Recombinant Atlantic salmon Vertebrate ancient opsin is expressed in E. coli and features an N-terminal 6xHis-B2M tag. This partial protein spans amino acids 1-75. Purification appears to reach levels exceeding 90%, as confirmed by SDS-PAGE analysis. The protein seems suitable for research applications and shows no detectable endotoxin levels.
Vertebrate ancient opsin is a light-sensitive protein that may be involved in non-visual photoreception. It likely plays a role in regulating circadian rhythms and other physiological processes influenced by light. This protein has drawn considerable interest from researchers trying to understand how light perception mechanisms evolved across different vertebrate species.
Potential Applications
Note: The applications listed below are based on what we know about this protein's biological functions, published research, and experience from experts in the field. However, we haven't fully tested all of these applications ourselves yet. We'd recommend running some preliminary tests first to make sure they work for your specific research goals.

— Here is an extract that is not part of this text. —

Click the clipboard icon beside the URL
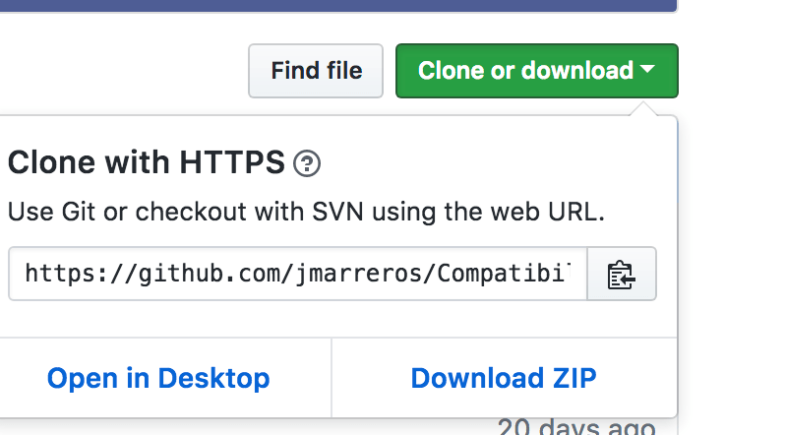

Atlantic salmon vertebrate ancient opsin is a transmembrane GPCR that requires precise folding, proper membrane integration, chromophore (retinal) binding, and specific seven-transmembrane helix formation for its phototransduction activity. The E. coli expression system cannot provide the necessary membrane environment for this complex transmembrane protein. The partial fragment (1-75aa) represents only a small N-terminal portion of the full-length opsin (typically 350-400aa) and lacks the critical transmembrane domains and chromophore-binding sites. The large N-terminal 6xHis-B2M tag (∼12 kDa) is significantly larger than the opsin fragment itself (∼8 kDa) and will completely dominate the protein's properties. This construct cannot form any functional opsin structure or exhibit phototransduction activity.
1. Antibody Development and Validation
This application has limited utility. While antibodies can be generated against this specific 75aa N-terminal fragment, they will not recognize conformational epitopes of the full-length transmembrane opsin and may not bind the native protein in physiological contexts. The immune response will primarily target the dominant B2M tag rather than the small opsin fragment.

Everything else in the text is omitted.